Sama-sama meliput daerah konflik, media yang berafiliasi pada Islam dengan media independen atau media non Islam jelas akan berbeda nuansa pemberitaannya. Penelitian yang dilakukan Agus Sudibyo, dkk. (2001) terhadap empat media cetak nasional yakni Kompas, Suara Pembaruan, Media Dakwah dan Republika pada kasus Konflik di Maluku, Bentrok di Katapang, Kerusuhan Kupang dan Pengeboman masjid Istiqlal menunjukkan perbedaan. (Konflik di Maluku, misalnya, yang melibatkan orang Islam dan Kristen akan disikapi berlainan oleh masing-masing media cetak tersebut.
Meskipun berbeda dalam aktualisasi di media masing-masing, penelitian itu mengatakan ada persamaan nuansa dalam peliputannya.
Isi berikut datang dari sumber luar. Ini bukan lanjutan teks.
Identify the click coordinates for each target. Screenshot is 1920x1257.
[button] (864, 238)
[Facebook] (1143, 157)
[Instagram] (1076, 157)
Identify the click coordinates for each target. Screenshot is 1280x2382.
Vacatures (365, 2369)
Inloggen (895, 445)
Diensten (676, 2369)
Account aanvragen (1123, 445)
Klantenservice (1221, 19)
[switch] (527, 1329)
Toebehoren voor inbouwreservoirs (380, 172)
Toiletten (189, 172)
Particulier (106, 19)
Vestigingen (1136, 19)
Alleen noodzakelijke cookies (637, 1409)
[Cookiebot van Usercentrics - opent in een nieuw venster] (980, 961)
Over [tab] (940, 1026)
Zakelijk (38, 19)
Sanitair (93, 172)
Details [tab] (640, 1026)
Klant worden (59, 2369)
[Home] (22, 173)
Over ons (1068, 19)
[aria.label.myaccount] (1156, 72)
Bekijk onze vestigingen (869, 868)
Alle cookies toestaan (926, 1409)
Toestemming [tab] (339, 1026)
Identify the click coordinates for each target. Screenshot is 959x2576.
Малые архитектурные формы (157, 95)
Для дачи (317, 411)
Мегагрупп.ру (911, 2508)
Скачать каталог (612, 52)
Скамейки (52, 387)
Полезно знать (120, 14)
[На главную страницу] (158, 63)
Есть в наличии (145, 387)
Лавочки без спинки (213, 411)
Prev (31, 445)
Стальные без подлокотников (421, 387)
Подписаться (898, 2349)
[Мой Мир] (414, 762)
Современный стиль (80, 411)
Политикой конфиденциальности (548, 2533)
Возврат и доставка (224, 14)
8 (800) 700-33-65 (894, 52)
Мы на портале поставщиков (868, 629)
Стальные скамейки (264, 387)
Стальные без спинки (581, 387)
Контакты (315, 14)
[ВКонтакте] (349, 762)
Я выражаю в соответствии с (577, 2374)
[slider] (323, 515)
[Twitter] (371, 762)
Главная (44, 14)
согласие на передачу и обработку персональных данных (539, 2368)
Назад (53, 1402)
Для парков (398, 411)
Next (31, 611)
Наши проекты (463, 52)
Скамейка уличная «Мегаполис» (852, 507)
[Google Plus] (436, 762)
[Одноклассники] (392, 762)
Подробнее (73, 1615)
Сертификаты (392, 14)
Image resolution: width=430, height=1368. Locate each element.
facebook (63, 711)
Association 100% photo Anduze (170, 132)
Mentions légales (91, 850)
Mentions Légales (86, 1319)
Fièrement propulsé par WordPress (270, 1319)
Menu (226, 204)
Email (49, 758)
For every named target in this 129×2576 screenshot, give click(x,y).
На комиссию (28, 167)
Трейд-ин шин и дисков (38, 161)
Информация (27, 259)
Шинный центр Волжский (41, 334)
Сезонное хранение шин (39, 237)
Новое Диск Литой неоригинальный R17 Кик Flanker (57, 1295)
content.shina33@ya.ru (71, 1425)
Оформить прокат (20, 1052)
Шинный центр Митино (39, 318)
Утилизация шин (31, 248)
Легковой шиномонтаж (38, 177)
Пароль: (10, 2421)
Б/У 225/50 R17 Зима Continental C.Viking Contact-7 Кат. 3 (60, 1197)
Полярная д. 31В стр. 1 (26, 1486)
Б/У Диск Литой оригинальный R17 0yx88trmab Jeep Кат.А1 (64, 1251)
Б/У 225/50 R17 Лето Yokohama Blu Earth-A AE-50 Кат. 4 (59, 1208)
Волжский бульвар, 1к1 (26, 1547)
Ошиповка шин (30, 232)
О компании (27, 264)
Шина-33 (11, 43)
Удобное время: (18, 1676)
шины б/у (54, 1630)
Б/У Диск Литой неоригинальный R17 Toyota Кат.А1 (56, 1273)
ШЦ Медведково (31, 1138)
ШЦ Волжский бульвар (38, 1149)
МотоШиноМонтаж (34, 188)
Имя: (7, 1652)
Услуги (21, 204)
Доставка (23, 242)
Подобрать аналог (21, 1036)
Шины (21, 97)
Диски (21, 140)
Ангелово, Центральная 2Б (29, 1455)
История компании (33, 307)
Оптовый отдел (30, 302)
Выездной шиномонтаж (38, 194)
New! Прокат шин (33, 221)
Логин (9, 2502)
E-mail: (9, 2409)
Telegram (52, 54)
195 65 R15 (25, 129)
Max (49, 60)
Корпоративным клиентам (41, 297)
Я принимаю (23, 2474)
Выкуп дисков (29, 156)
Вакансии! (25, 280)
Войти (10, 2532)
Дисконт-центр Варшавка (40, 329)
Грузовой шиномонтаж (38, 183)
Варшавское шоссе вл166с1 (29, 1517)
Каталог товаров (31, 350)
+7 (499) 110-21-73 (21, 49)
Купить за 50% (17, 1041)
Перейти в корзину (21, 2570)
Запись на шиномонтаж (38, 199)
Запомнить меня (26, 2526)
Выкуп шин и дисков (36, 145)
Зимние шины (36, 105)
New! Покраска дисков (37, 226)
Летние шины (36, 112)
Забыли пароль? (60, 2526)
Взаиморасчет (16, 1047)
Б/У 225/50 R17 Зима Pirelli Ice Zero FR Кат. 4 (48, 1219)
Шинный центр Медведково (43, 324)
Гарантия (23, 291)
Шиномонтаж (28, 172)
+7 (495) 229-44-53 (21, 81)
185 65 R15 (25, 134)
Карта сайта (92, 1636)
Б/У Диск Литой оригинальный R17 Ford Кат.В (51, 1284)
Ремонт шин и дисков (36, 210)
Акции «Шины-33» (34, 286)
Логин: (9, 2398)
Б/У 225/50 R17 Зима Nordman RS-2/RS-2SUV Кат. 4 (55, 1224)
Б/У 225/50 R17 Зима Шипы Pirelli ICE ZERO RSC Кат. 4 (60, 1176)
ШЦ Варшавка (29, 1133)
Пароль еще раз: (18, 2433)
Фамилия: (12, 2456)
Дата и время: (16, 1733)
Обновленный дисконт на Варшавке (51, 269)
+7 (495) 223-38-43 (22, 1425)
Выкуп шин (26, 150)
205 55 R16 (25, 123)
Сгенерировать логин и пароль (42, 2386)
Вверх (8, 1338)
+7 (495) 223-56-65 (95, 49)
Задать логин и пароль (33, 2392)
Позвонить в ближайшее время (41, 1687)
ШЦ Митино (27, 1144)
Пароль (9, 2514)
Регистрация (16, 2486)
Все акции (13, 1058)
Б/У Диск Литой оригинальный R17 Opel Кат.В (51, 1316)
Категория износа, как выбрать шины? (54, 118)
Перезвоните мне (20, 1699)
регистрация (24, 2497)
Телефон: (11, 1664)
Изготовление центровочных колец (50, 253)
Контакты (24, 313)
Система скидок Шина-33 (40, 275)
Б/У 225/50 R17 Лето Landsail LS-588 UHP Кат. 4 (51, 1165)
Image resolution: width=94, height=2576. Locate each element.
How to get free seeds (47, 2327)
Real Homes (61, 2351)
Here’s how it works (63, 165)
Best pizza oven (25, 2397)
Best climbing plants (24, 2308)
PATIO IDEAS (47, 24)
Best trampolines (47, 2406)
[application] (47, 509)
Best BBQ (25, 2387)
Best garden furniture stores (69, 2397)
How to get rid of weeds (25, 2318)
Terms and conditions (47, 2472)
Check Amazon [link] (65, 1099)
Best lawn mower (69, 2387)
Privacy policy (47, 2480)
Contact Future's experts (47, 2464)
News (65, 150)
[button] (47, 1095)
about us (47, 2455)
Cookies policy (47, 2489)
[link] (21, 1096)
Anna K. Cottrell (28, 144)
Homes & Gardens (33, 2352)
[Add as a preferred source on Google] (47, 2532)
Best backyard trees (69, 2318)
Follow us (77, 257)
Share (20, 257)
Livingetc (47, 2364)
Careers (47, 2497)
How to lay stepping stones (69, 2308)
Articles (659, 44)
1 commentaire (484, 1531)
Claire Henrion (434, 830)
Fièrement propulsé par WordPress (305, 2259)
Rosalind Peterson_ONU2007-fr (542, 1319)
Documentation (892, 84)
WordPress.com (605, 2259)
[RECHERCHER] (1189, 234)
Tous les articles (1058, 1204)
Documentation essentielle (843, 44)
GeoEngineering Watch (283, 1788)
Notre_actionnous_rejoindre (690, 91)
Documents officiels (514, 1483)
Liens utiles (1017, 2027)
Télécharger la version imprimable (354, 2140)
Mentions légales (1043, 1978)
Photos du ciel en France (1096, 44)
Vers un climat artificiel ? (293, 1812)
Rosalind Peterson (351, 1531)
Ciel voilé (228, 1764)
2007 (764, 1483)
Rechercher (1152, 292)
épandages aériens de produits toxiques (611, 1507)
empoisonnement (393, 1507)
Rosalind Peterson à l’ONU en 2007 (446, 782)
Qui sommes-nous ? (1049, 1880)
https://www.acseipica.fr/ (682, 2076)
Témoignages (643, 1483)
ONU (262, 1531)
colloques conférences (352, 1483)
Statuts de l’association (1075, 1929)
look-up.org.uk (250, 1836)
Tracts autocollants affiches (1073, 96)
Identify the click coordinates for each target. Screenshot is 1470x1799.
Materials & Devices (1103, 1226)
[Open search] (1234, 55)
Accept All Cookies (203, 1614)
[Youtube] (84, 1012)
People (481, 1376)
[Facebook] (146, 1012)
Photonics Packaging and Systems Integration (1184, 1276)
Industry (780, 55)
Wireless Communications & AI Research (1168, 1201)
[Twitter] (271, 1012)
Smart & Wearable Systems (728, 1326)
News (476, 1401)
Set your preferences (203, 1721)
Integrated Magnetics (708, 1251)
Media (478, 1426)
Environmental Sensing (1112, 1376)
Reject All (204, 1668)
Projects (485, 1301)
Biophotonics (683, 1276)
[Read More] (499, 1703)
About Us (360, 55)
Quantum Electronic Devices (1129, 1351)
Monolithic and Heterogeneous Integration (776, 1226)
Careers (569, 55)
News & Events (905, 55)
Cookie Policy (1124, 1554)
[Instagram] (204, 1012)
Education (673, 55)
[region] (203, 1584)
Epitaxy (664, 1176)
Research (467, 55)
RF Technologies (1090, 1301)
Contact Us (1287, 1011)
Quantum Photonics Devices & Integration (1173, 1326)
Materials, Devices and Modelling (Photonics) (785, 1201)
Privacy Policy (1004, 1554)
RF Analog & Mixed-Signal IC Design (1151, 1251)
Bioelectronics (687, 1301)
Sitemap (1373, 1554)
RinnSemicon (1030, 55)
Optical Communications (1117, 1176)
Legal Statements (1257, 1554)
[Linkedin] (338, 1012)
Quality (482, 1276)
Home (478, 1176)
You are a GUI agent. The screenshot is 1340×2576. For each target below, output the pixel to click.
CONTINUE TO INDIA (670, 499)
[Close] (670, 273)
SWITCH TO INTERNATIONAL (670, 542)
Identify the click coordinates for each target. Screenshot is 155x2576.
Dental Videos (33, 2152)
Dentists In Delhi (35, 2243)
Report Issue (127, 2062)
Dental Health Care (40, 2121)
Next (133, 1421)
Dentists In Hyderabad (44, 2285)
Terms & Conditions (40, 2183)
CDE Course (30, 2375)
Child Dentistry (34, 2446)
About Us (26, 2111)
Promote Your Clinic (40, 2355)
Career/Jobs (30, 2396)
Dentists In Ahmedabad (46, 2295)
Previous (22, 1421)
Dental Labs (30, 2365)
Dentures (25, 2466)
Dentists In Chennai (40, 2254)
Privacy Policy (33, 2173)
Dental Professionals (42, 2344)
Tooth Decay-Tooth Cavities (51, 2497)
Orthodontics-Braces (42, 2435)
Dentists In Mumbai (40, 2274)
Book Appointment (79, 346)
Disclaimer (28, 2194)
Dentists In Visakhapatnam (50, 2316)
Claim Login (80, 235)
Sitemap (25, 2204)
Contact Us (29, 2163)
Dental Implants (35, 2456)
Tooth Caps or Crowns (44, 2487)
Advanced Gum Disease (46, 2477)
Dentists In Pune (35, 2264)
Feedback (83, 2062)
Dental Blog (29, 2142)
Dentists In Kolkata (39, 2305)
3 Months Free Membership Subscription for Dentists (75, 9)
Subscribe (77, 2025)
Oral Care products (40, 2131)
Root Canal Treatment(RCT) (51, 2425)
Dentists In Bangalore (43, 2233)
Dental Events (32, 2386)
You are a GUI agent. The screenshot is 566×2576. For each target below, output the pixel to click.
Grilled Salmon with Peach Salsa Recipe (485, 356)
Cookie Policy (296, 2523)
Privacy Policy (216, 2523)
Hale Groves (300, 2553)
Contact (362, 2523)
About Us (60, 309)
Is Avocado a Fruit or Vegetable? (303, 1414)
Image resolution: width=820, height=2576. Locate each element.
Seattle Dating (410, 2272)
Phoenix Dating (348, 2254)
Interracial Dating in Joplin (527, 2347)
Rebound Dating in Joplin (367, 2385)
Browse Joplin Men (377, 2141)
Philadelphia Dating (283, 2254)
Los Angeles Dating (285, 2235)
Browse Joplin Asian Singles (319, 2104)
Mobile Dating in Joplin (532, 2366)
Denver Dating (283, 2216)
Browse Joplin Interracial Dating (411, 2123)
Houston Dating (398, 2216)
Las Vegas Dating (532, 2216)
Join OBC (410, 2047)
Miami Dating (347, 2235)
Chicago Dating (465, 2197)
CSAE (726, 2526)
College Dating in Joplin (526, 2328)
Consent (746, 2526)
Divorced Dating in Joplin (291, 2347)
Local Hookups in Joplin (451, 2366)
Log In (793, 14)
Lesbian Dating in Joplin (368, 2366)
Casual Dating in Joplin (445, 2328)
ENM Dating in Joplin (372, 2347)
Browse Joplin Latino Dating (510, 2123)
Yakni munculnya prasangka (prejudice) yang berlebihan dari media massa terhadap kasus konflik tersebut. Koran Islam akan cenderung mengungkapkan korban yang berada di pihak kaum Muslimin dan menganggap kalangan non Islam menjadi pihak yang bertanggung jawab, tanpa mau tahu berapa pula jumlah korban yang diakibatkan oleh umat Islam sendiri.
Dengan meneliti Medan Wacana (Apa yang Terjadi), Penyampaian Wacana (Siapa yang Berbicara), Mode Wacana (Peran Bahasa yang Digunakan), terungkap adanya prasangka itu. Sehubungan dengan Mode Wacana yang dikembangkan oleh masing-masing media penuh dengan pilihan kata yang sangat tendensius, sebagai contoh, caption photo yang digunakan sebagai berikut; "Korban pembantaian terhadap umat Islam di Tobelo. Setelah Jantungnya Diambil"; "Korban Pembantaian Terhadap Umat Islam Dibakar Hidup-hidup di dalam Masjid Al Ikhlas di Desa Togolia Kecamatan Tobelo"; "Muslimah pun jadi korban Kesadisan Kristen Tobelo".
Termasuk pula pilihan kata antara lain; cincang, seret, bantai, gantung dan sejenisnya; menunjukkan betapa media punya andil dalam menciptakan kecenderungan memancing sikap dan perilaku kekerasan pada sebuah kelompok tertentu di masyarakat. Tak terkecuali pilihan kata yang disiarkan televisi, misalnya: "Kau aja Don, makan tu sop. Biar badan lu kaya' Kingkong" (Warkop Millenium, Indosiar, 3/6/01), "Kemarin kambing saya melahirkan. Anaknya mirip dia!" (Ketoprak Humor, RCTI, 9/6/01).
Simak juga pilihan judul yang dilakukan oleh sebuah harian di Jakarta, "Dia juga Presiden Provokator" (22/4/01), “Alvin lie itu Mickey Mouse" (24/4/01), "Lopa Mabuk Jabatan" (28/4/01), "Maklumat = Maklum Sudah Mau Tamat" (30/5/0 1) dan lain-lain.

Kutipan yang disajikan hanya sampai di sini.